*** Text

The inverter has a separate warranty for only 10 years. Most inverters tend to have a more limited lifespan than panels and it is expected that I'll need to replace my inverter once during the life of the panels, probably around 15 years out. I asked for an estimate of what it would cost to replace a dead inverter and was quoted $400/kW or about $1,200 in my case. For my estimation, I'll conservatively add in $1,200 cost, however it is certainly possible that inverters will be cheaper by that point - they are just electronics after all and electronics tend to get cheaper over time.

Production

The US Dept of Energy runs a web tool called PVWatts that allows a person to calculate with reasonable accuracy how much power a set of panels will generate, given a number of inputs: location, angle of roof, direction of roof, size of array. It's no guarantee but the model should be fairly accurate over long periods of time. In my case, plugging in my numbers produced a generation estimate of 4,830 kWh per year. A solar installer will likely run the PVWatts numbers for you as part of their design process.

******

■ **Given instruction A**
List every input that the solar text says PVWatts uses to estimate how much power a set of panels will generate.
■ **Given instruction B**
Reproduce the stretch of the solar text from "The US Dept" through "their design process." word for word.

*** Dataset records

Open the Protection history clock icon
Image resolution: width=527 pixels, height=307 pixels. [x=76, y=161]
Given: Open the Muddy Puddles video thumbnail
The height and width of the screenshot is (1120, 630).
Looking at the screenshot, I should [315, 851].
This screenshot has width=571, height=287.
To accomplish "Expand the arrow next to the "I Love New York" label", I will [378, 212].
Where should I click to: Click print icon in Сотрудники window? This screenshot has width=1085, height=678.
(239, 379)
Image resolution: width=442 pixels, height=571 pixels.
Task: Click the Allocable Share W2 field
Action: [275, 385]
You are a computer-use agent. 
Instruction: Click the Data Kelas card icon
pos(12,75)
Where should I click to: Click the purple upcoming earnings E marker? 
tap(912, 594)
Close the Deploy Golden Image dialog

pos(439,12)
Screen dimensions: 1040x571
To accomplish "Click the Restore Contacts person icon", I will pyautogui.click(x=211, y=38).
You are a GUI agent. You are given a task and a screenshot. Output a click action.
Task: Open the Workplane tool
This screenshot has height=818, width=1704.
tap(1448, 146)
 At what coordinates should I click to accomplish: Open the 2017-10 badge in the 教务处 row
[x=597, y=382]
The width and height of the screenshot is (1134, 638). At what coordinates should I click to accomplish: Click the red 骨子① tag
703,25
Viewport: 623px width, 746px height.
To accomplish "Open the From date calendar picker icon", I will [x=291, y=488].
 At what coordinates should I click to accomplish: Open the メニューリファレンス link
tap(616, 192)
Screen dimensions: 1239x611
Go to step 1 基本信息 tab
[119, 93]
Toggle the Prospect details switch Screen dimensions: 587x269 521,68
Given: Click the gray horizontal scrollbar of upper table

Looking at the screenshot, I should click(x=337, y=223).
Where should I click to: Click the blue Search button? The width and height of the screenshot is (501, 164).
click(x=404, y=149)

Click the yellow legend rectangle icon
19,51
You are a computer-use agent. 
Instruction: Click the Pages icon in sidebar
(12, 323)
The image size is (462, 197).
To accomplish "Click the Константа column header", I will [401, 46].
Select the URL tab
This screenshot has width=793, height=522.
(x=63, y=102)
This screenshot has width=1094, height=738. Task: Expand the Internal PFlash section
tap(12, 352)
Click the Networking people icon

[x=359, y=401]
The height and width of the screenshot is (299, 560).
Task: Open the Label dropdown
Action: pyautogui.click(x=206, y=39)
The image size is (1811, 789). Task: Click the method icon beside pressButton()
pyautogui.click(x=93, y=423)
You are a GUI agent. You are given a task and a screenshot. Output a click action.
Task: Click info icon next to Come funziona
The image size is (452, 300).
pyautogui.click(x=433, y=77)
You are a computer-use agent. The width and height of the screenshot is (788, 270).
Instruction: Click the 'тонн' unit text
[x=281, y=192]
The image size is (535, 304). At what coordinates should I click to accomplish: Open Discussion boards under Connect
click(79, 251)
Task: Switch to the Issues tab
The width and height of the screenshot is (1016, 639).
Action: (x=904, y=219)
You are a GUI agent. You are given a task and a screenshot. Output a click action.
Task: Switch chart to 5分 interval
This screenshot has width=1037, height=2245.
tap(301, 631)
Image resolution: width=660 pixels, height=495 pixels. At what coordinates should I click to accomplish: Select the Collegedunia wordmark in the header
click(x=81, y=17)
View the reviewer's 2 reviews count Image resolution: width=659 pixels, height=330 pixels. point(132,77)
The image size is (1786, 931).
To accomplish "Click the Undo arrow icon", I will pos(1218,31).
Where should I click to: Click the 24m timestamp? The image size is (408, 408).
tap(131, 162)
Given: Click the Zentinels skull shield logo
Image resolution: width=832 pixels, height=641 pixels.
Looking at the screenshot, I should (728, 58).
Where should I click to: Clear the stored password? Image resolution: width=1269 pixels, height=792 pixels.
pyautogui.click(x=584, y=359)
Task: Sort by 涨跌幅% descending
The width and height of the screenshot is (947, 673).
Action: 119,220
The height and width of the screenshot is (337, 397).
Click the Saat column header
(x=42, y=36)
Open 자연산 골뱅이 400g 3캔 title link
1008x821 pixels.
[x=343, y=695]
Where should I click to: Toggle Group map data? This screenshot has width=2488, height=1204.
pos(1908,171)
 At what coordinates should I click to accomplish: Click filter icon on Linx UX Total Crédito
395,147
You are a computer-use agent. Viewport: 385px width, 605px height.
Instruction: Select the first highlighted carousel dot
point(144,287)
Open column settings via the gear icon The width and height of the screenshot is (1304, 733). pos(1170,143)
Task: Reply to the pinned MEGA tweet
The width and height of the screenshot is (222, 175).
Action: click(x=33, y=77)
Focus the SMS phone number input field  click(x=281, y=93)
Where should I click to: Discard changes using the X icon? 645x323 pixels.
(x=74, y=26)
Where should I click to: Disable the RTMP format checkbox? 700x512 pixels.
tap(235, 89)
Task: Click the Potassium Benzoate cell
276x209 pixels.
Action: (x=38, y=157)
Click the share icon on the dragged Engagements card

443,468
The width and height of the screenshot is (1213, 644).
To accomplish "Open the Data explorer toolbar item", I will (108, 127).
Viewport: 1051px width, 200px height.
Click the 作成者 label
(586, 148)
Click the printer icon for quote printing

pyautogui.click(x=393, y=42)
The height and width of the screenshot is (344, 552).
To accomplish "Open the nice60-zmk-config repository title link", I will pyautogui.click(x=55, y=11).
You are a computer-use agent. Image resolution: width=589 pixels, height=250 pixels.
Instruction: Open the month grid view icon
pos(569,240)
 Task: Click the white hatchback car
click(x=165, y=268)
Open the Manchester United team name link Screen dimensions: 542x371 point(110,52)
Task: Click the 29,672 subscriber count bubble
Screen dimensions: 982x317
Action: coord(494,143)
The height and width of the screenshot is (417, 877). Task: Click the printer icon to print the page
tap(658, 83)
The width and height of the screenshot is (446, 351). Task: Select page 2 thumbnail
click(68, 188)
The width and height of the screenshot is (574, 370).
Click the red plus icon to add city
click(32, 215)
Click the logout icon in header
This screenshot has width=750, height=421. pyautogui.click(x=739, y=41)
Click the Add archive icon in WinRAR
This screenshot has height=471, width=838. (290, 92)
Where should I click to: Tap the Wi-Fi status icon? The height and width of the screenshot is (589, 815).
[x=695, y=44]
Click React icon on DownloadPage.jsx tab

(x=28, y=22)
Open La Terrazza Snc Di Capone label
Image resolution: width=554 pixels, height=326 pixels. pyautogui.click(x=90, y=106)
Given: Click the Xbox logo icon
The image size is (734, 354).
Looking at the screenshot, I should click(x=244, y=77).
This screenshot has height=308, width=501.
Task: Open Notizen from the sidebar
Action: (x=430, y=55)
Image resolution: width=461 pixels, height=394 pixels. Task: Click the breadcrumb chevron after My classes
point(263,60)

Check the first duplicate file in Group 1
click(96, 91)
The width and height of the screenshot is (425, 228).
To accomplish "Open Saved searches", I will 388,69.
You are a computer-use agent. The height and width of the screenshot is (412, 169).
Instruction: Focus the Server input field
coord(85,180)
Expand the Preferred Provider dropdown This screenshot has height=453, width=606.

******

■ **Problem solution A**
location, angle of roof, direction of roof, size of array

■ **Problem solution B**
The US Dept of Energy runs a web tool called PVWatts that allows a person to calculate with reasonable accuracy how much power a set of panels will generate, given a number of inputs: location, angle of roof, direction of roof, size of array. It's no guarantee but the model should be fairly accurate over long periods of time. In my case, plugging in my numbers produced a generation estimate of 4,830 kWh per year. A solar installer will likely run the PVWatts numbers for you as part of their design process.